* **Source data**:
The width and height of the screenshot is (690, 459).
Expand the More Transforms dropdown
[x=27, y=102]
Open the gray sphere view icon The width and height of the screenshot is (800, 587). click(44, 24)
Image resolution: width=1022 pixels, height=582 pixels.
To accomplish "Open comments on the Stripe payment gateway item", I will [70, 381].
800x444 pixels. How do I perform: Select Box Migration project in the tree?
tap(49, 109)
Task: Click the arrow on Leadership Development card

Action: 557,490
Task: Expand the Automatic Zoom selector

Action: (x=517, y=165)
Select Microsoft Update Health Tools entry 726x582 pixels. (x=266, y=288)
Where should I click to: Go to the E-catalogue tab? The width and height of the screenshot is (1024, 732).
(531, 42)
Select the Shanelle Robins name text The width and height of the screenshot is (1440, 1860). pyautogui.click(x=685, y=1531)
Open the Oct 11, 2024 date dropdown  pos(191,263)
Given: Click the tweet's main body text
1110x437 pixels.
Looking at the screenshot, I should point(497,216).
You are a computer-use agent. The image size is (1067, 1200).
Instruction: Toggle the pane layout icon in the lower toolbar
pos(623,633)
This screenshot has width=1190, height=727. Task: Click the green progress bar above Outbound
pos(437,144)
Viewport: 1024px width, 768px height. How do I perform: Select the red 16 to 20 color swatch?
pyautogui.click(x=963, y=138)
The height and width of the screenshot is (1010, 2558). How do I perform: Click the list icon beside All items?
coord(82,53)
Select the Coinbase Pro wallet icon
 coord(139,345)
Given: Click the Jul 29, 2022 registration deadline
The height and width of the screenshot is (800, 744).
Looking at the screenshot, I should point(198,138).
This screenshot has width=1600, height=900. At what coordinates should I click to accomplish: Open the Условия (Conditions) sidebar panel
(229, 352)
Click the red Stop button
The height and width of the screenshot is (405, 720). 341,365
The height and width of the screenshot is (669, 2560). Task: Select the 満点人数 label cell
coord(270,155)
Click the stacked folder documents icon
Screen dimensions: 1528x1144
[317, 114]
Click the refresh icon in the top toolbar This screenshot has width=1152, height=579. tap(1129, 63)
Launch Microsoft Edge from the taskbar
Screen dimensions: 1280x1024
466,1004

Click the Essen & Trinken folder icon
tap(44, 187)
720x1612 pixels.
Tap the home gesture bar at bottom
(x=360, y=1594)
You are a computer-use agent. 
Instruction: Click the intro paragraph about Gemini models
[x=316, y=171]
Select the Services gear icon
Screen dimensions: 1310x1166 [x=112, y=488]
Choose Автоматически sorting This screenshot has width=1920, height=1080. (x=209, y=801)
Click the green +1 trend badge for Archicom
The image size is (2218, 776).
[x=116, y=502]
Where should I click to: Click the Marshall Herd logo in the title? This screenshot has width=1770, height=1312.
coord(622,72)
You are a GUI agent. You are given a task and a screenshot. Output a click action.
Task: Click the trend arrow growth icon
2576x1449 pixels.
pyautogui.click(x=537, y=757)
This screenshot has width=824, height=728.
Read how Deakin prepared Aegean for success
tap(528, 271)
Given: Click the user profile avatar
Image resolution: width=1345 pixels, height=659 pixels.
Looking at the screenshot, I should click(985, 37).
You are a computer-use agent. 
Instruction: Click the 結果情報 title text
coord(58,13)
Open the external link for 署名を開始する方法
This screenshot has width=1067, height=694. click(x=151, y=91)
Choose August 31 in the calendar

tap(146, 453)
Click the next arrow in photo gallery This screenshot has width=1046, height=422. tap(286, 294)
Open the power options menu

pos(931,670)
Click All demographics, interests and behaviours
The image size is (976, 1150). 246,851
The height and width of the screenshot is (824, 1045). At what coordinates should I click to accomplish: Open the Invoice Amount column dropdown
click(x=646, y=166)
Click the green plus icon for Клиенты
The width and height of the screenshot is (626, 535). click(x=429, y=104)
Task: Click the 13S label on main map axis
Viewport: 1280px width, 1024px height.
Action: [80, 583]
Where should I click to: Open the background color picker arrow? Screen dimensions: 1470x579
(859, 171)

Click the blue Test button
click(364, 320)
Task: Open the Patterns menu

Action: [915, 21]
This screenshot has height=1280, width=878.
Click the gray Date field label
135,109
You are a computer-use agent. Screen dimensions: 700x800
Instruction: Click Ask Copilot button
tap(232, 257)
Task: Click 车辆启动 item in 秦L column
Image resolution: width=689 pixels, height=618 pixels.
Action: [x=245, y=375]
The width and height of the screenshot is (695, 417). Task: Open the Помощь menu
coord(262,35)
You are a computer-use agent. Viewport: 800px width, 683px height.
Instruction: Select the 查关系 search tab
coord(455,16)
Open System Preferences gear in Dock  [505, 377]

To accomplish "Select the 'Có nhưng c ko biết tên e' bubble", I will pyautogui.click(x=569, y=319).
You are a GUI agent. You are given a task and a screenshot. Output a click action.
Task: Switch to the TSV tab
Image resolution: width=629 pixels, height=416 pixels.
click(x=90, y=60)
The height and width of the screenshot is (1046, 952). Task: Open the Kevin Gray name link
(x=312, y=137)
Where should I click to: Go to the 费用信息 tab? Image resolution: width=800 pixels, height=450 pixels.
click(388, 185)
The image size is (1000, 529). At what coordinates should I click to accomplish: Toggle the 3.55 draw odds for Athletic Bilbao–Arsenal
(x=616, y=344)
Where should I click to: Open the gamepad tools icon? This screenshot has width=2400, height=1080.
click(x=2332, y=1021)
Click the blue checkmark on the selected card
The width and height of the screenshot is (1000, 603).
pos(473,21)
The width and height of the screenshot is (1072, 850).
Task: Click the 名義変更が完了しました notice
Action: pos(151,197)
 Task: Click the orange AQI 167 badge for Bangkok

* **YOUR ASSIGNMENT**: Of all the entries above, retype exactly the lines from the line with "Where should I click to: Click" to the line with "Task: Click the 13S label on main map axis", both included, and no others.

* **ANSWER SPACE**:
Where should I click to: Click the Marshall Herd logo in the title? This screenshot has width=1770, height=1312.
coord(622,72)
You are a GUI agent. You are given a task and a screenshot. Output a click action.
Task: Click the trend arrow growth icon
2576x1449 pixels.
pyautogui.click(x=537, y=757)
This screenshot has width=824, height=728.
Read how Deakin prepared Aegean for success
tap(528, 271)
Given: Click the user profile avatar
Image resolution: width=1345 pixels, height=659 pixels.
Looking at the screenshot, I should click(985, 37).
You are a computer-use agent. 
Instruction: Click the 結果情報 title text
coord(58,13)
Open the external link for 署名を開始する方法
This screenshot has width=1067, height=694. click(x=151, y=91)
Choose August 31 in the calendar

tap(146, 453)
Click the next arrow in photo gallery This screenshot has width=1046, height=422. tap(286, 294)
Open the power options menu

pos(931,670)
Click All demographics, interests and behaviours
The image size is (976, 1150). 246,851
The height and width of the screenshot is (824, 1045). At what coordinates should I click to accomplish: Open the Invoice Amount column dropdown
click(x=646, y=166)
Click the green plus icon for Клиенты
The width and height of the screenshot is (626, 535). click(x=429, y=104)
Task: Click the 13S label on main map axis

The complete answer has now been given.